If you're not as gifted as John Brown of Haddington, and if you don't want to be arraigned for witchcraft, I recommend a good grammar.

I essentially taught myself Greek by going through William Mounce's "Basics of Biblical Greek," both reading the chapters and doing all the exercises in the workbook, and I highly recommend it. Before then I studied using some older free grammars online (Mounce is much better). I feel that I have a competent grasp on the basics of Koine Greek, although I admit myself as untested when it comes to Greek exegesis, ie. Intermediate level material. I am now working through the Graded Reader and will eventually read all of Dan Wallace's "Beyond the Basics." You can make good headway in the grammatical principles if you are cautious, diligent, and concerned to make sure you get things _right_, and not quick, and if you are willing to put a system in place that's primarily concerned to maximize the quality of your learning, and not the quantity. 

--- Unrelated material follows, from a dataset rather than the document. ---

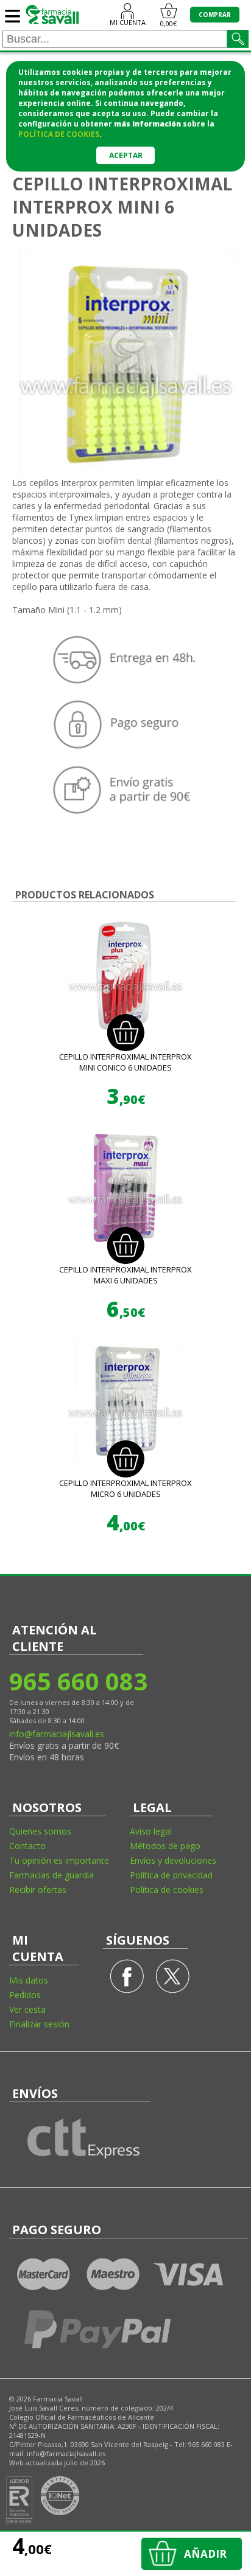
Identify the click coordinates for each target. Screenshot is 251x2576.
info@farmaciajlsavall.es (56, 1734)
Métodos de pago (165, 1846)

It's good to take a seminary class or work with a mentor if you can since you have the added insights of an experienced instructor who deals with the language regularly, and an instructor could help you through the complex issues of Greek much faster compared to figuring them them out yourself. I'm enjoying my Greek I class because of the questions that I can ask.

_Ad fontes_, brother. May God bless you in your studies!


----------



## psycheives (Oct 17, 2016)

One of the best memorization apps/websites is Quizlet. Much of Mounce's Biblical Greek and Baugh's Greek vocab lists have been entered by students into online flashcards. You can practice on your phone, pad or computer.

Example: Here is all the vocab you need for Greek 1 using Baugh's book: https://quizlet.com/class/664847/
And for Greek 2: https://quizlet.com/class/849137/


----------



## johnny (Oct 17, 2016)

That Quizlet looks really cool Psyche 

I play around with Memrise which also has Mounce's Basic's in it among other things.

http://www.memrise.com/course/51095/basics-of-biblical-greek/

I went all the way through the Latin course (took about two weeks, a little each day) 
Almost forgotten everything now, I guess you have to keep at it to make it stick. 

http://www.memrise.com/course/133130/learn-latin-no-typing/


----------



## psycheives (Oct 17, 2016)

johnny said:


> That Quizlet looks really cool Psyche
> 
> I play around with Memrise which also has Mounce's Basic's in it among other things.
> 
> ...



Memrise looks like a very helpful sight. Thanks for sharing!  Bookmarking it to compare with Quizlet. Yes, you have to keep the vocab up - hard to do! I had to let my Hebrew vocab go due to no time (and because I love Hebrew and it's easy for me to get back). But the Greek I keep on my cell and during breaks in the day or at night before I go to bed, I go through the chapters again with Quizlet.

Quizlet will also read to you, so sometimes I'll have it play and read the Greek word and English translation to me. It will read many languages. 

And you can mark (star) the vocab you have problems with so that you can just practice those. This comes especially in handy when you quiz yourself on ALL the vocab in Baugh's entire 30 chapter book: https://quizlet.com/44508777/chapters-2-30-flash-cards/


----------